Task requirements
Whenever a line below mentions the word "agent", that line should be copied.

Source information
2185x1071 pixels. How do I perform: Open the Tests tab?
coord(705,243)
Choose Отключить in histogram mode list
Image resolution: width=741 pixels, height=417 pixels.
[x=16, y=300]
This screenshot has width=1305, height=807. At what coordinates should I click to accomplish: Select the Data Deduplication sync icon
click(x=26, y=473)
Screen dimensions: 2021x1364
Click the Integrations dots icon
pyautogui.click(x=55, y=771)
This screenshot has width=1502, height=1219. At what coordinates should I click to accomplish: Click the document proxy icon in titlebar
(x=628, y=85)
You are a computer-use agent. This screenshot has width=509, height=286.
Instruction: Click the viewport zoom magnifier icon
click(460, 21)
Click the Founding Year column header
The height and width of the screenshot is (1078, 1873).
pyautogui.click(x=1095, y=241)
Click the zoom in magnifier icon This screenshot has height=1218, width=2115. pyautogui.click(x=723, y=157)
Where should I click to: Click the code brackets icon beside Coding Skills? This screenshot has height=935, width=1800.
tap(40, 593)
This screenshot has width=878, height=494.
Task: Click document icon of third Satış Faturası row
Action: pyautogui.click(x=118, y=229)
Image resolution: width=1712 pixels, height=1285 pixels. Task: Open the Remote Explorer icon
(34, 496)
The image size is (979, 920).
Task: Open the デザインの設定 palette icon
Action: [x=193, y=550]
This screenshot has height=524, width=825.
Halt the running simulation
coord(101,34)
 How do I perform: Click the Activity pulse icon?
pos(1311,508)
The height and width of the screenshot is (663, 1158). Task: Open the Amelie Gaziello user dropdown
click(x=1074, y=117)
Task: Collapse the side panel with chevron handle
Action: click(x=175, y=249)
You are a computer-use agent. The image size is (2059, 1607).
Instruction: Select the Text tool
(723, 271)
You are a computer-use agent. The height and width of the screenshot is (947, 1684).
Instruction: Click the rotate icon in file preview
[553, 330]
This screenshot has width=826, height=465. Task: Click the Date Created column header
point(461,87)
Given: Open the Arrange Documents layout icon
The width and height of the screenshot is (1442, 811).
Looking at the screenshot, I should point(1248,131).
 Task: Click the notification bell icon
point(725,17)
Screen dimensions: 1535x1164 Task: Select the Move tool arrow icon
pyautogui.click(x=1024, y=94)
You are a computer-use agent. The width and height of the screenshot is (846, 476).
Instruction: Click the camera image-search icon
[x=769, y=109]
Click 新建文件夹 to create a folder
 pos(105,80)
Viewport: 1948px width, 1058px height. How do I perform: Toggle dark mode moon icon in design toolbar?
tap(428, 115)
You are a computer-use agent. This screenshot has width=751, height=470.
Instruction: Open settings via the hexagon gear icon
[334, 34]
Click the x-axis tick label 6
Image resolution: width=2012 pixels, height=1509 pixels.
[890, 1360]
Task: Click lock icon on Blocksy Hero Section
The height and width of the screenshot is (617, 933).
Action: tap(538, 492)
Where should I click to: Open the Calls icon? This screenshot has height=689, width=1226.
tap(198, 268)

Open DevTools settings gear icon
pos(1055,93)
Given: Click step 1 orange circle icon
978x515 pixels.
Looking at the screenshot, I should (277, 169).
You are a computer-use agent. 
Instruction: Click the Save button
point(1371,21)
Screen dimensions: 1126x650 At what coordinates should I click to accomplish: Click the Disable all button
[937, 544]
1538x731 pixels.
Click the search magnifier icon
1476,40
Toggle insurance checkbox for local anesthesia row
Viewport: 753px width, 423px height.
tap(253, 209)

Exercise answer
You are a computer-use agent. This screenshot has width=509, height=286.
You are a computer-use agent. The image size is (2059, 1607).
You are a computer-use agent. The height and width of the screenshot is (947, 1684).
You are a computer-use agent. The width and height of the screenshot is (846, 476).
You are a computer-use agent. This screenshot has width=751, height=470.
You are a computer-use agent. 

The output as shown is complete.